Separating models of learning with faulty teachers
Abstract
We study the power of two models of faulty teachers in Valiant's PAC learning model and Angluin's exact learning model. The first model we consider is learning from an incomplete membership oracle introduced by Angluin and Slonim [D. Angluin, D.K. Slonim, Randomly fallible teachers: Learning monotone DNF with an incomplete membership oracle, Machine Learning 14 (1) (1994) 7-26]. In this model, the answers to a random subset of the learner's membership queries may be missing. The second model we consider is random persistent classification noise in membership queries introduced by Goldman, Kearns and Schapire [S. Goldman, M. Kearns, R. Schapire, Exact identification of read-once formulas using fixed points of amplification functions, SIAM Journal on Computing 22 (4) (1993) 705-726]. In this model, the answers to a random subset of the learner's membership queries are flipped.

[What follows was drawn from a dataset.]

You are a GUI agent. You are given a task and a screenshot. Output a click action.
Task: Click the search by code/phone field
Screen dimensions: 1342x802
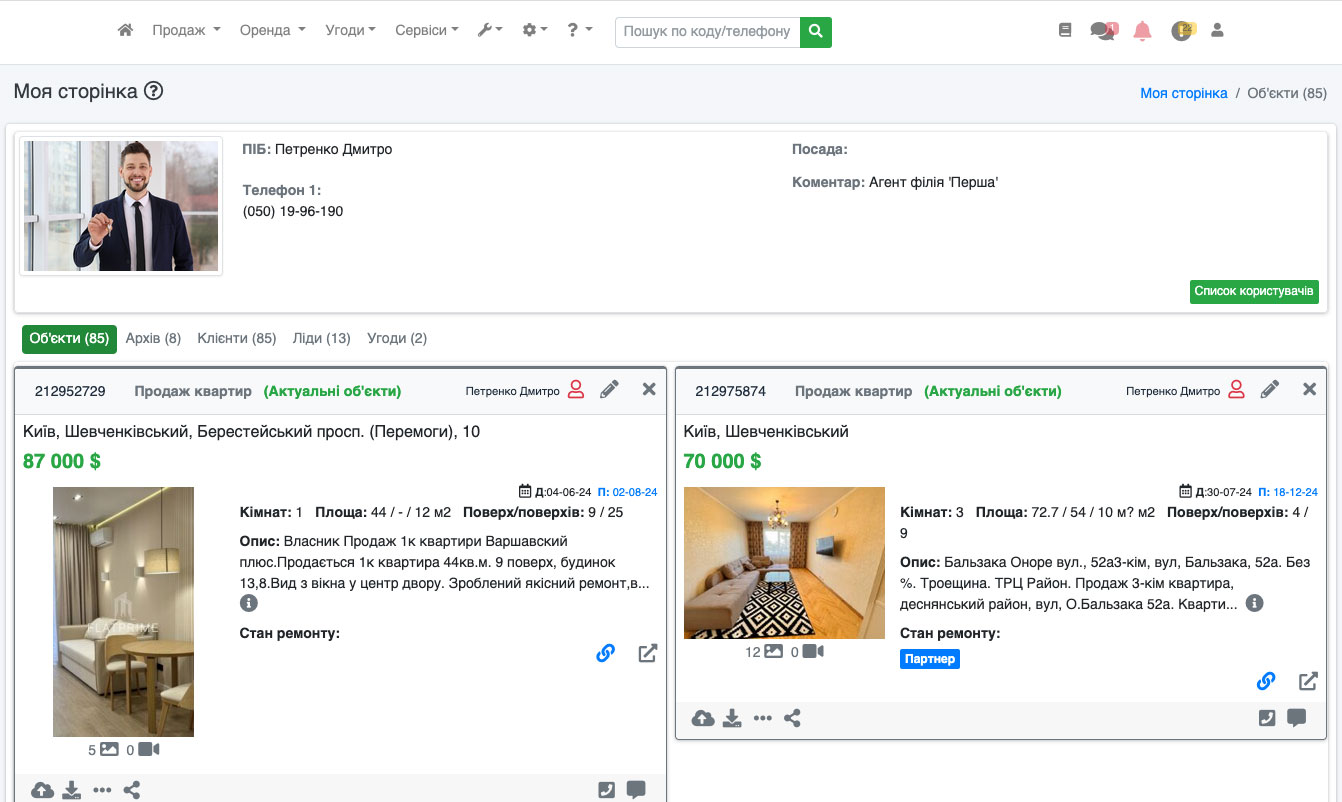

We show that in both the PAC and the exact learning models the incomplete membership oracle is strictly stronger than the noisy membership oracle under the assumption that the problem of PAC learning parities with random classification noise is intractable. We also show that under the standard cryptographic assumptions the incomplete membership oracle is strictly weaker than the perfect membership oracle. This generalizes the result of Simon [H. Simon, How many missing answers can be tolerated by query learners? Theory of Computing Systems 37 (1) (2004) 77-94] and resolves an open question of Bshouty and Eiron [N. Bshouty, N. Eiron, Learning monotone DNF from a teacher that almost does not answer membership queries, Journal of Machine Learning Research 3 (2002) 49-57]. © 2009 Elsevier B.V. All rights reserved.